[Request a] In the records, starting with the line that contains "Where should I click to: Click the red" and going on through the line that contains "I will pos(408,591).", write those lines out again with "Image resolution" replaced by "Screen size" and nothing else changed.

[Page text]
========

As a large and economically diverse industry, the United States equine industry contributes significantly to the American economy. A 2017 National Economic Impact Study by the American Horse Council indicates that the industry contributes approximately $50 billion in direct economic impact to the U.S. economy, and has a direct employment impact of 988,394 jobs. The study also indicates that the equine industry itself contributes $38 billion in direct wages, salaries, and benefits; and that those direct effects spill over into other sectors of the economy. These direct and indirect effects result in an estimated total contribution of the equine industry to the U.S. economy of $122 billion, and a total employment impact of 1.7 million jobs.

Given the importance of equine-related activities to state economies, and in many cases the recognition that horse farms, show grounds, and related facilities are a major land use which preserves open space, in 1991 states began passing equine liability statutes (ELSs). The first ELSs were passed by Georgia, North Dakota, Oregon, and Virginia in 1991, and the most recent statute was passed by New York in 2017. Currently, only California and Maryland do not have some form of ELS. While the provisions of the various ELSs differ in some respects, all are based on a common underlying objective: to shield persons involved in an equine activity from liability from claims related to a participant’s injuries resulting from the inherent risks of that activity, while ensuring the right of an injured participant to recover under certain narrowly defined circumstances. Since 1991, numerous ELS cases have been brought in courts across the country by individuals injured in equine-related activities. We surveyed the cases decided in the last three years, and discuss four of them here to illustrate the broad protective scope of these statutes.

In 2018, the New Hampshire Supreme Court decided Franciosa v. Hidden Farm Pond, Inc., 195 A.3d 816 (N.H. 2018). Franciosa brought a negligence action on behalf of his juvenile daughter against a horseback-riding instructor and the instructor’s farm to recover for injuries his daughter sustained in a riding accident when she was 13 years old. The Superior Court entered summary judgment for the defendants, holding that they were immune from liability under New Hampshire’s ELS. Franciosa appealed and the Supreme Court affirmed, holding that his daughter’s injuries when she fell from the horse and the horse stepped on her resulted from an inherent risk of engaging in equine activity. The statute contained an exception providing that an equine professional could be held liable if he failed to make reasonable and prudent efforts to determine the participant’s ability to engage safely in the equine activity. The Court held that even though the daughter was on a “free ride” (one that did not involve a lesson), without the instructor being present, the exception did not apply since the instructor had provided weekly lessons to the daughter for almost two years, and was aware of her substantial riding experience.

========

[Some records]
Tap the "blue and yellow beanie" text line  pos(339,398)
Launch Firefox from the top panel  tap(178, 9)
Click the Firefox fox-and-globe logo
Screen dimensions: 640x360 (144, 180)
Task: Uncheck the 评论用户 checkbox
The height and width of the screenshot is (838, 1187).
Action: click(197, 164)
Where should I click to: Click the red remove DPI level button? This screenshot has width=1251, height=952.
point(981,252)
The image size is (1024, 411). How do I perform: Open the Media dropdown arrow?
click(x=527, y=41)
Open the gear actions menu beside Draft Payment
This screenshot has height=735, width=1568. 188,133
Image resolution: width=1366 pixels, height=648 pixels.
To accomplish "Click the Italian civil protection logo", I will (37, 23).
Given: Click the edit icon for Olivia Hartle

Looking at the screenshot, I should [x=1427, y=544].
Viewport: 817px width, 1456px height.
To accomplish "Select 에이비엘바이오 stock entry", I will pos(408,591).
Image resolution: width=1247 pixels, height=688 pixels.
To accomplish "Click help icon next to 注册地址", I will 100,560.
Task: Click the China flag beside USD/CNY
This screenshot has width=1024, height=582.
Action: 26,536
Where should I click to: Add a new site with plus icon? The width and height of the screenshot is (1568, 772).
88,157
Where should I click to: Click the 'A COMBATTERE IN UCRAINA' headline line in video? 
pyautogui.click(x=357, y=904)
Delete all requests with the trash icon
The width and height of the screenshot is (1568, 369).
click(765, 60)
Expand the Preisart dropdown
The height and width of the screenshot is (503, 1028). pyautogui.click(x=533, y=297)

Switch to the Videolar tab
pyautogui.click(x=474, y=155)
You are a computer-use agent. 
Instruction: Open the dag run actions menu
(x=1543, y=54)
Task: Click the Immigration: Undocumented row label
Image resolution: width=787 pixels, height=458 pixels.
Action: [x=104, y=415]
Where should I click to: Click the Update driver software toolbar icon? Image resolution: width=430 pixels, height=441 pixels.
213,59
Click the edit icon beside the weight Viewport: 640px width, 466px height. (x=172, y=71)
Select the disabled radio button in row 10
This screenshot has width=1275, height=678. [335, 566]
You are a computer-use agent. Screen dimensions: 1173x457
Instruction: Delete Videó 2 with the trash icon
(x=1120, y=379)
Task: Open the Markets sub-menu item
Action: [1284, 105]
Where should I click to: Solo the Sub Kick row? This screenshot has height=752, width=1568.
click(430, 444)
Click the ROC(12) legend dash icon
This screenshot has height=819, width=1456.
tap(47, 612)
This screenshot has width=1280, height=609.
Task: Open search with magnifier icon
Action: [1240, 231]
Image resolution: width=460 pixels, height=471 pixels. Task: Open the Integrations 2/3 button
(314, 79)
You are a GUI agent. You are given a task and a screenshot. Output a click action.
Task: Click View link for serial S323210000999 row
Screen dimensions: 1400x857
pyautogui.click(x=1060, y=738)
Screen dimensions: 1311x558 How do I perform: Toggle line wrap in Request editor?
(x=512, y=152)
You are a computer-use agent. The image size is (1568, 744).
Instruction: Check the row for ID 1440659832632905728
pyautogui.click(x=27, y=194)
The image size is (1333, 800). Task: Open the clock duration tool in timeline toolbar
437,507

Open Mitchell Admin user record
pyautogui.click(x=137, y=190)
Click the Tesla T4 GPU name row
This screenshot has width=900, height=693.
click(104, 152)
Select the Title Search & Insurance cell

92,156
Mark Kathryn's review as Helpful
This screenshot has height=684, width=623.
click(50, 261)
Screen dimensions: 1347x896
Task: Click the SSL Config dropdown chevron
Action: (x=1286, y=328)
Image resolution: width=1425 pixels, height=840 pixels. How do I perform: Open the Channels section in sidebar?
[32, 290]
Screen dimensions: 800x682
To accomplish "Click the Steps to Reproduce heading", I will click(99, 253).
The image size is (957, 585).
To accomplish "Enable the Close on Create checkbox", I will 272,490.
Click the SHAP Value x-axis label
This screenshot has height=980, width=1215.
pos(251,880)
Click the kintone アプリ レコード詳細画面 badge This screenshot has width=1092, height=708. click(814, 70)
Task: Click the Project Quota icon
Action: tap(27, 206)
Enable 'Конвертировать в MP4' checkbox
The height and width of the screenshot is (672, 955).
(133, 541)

========

[Request b] According to the page text, which two states currently have no form of equine liability statute?

[Worked answer a]
Where should I click to: Click the red remove DPI level button? This screenshot has width=1251, height=952.
point(981,252)
The image size is (1024, 411). How do I perform: Open the Media dropdown arrow?
click(x=527, y=41)
Open the gear actions menu beside Draft Payment
This screenshot has height=735, width=1568. 188,133
Screen size: width=1366 pixels, height=648 pixels.
To accomplish "Click the Italian civil protection logo", I will (37, 23).
Given: Click the edit icon for Olivia Hartle

Looking at the screenshot, I should [x=1427, y=544].
Viewport: 817px width, 1456px height.
To accomplish "Select 에이비엘바이오 stock entry", I will pos(408,591).

[Worked answer b] California and Maryland.